**Do this**
Copy out the records below, substituting "image" for every "screenshot" and leaving everything else unchanged. Omit the pictures from your copy.

**Data listing**
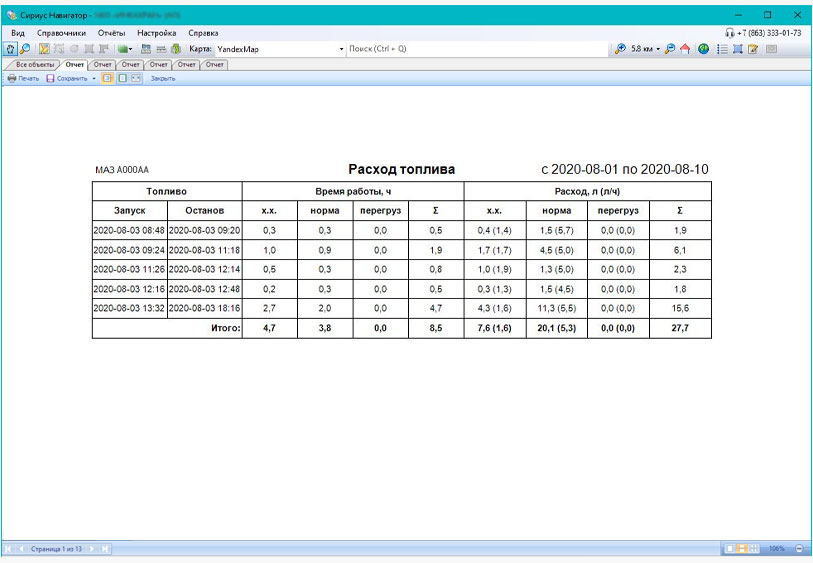Select the hand pan tool icon

[10, 48]
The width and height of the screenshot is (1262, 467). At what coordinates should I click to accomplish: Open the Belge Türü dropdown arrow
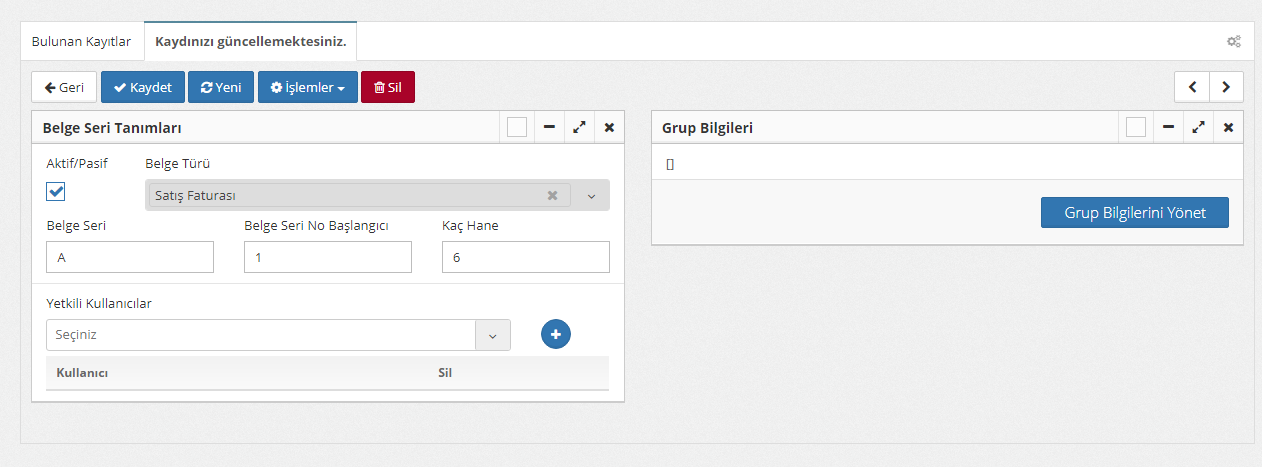(590, 196)
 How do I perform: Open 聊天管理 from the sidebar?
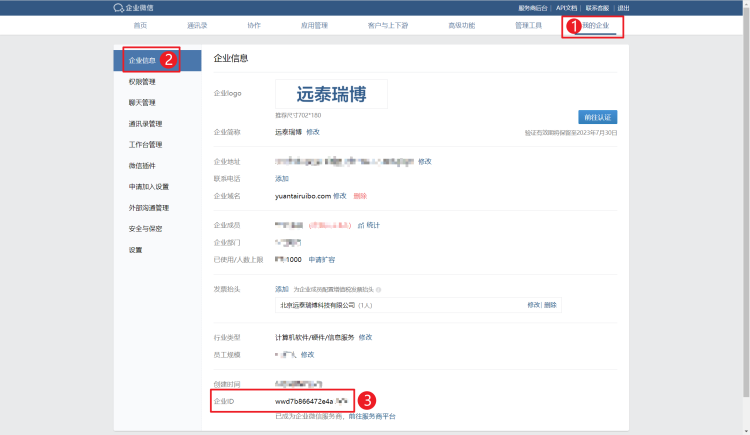(x=142, y=103)
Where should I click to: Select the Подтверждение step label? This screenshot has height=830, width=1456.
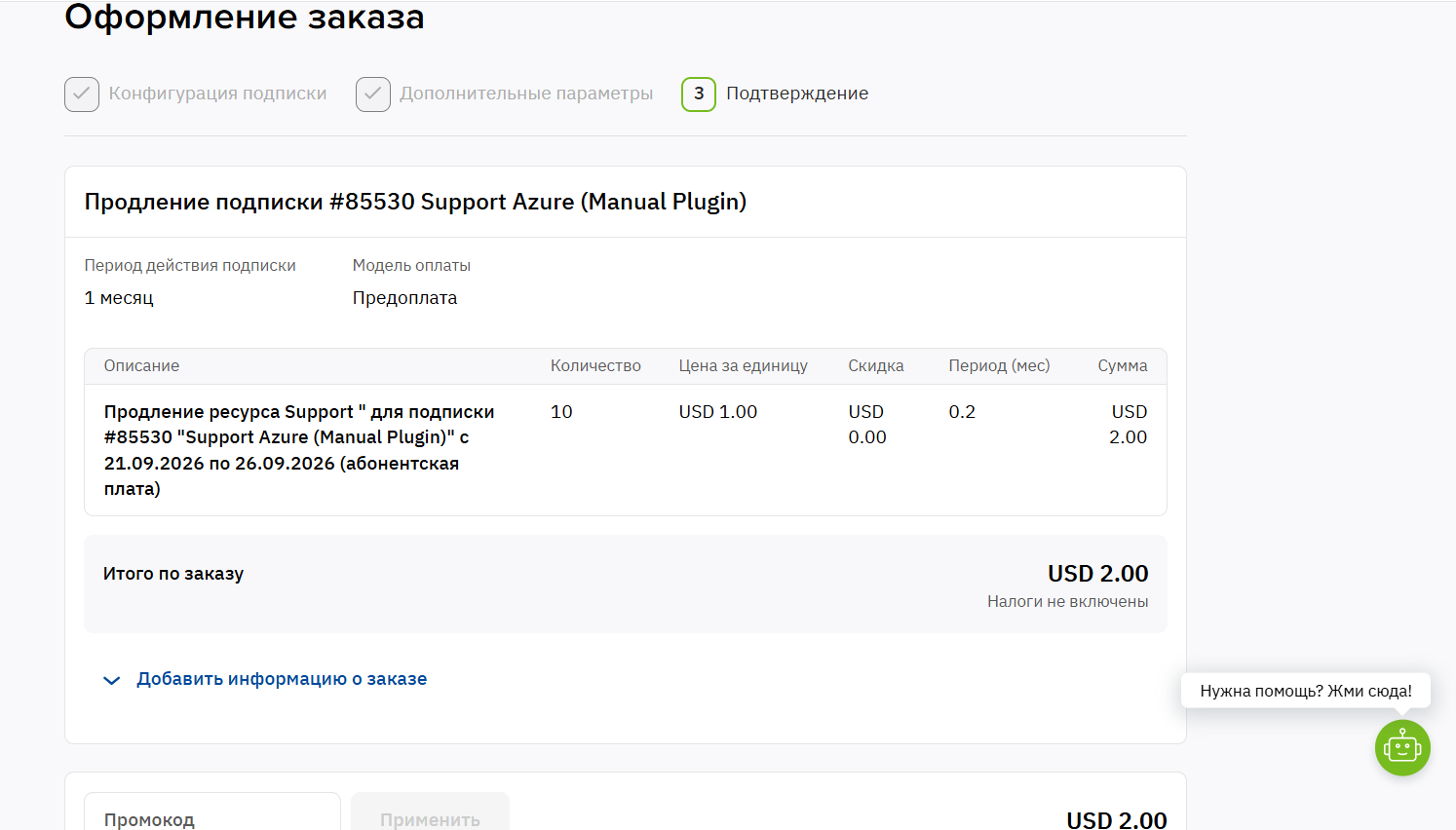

**Finished task**
Select the hand pan tool icon

[10, 48]
The width and height of the image is (1262, 467). At what coordinates should I click to accomplish: Open the Belge Türü dropdown arrow
(590, 196)
 How do I perform: Open 聊天管理 from the sidebar?
(x=142, y=103)
Where should I click to: Select the Подтверждение step label? This image has height=830, width=1456.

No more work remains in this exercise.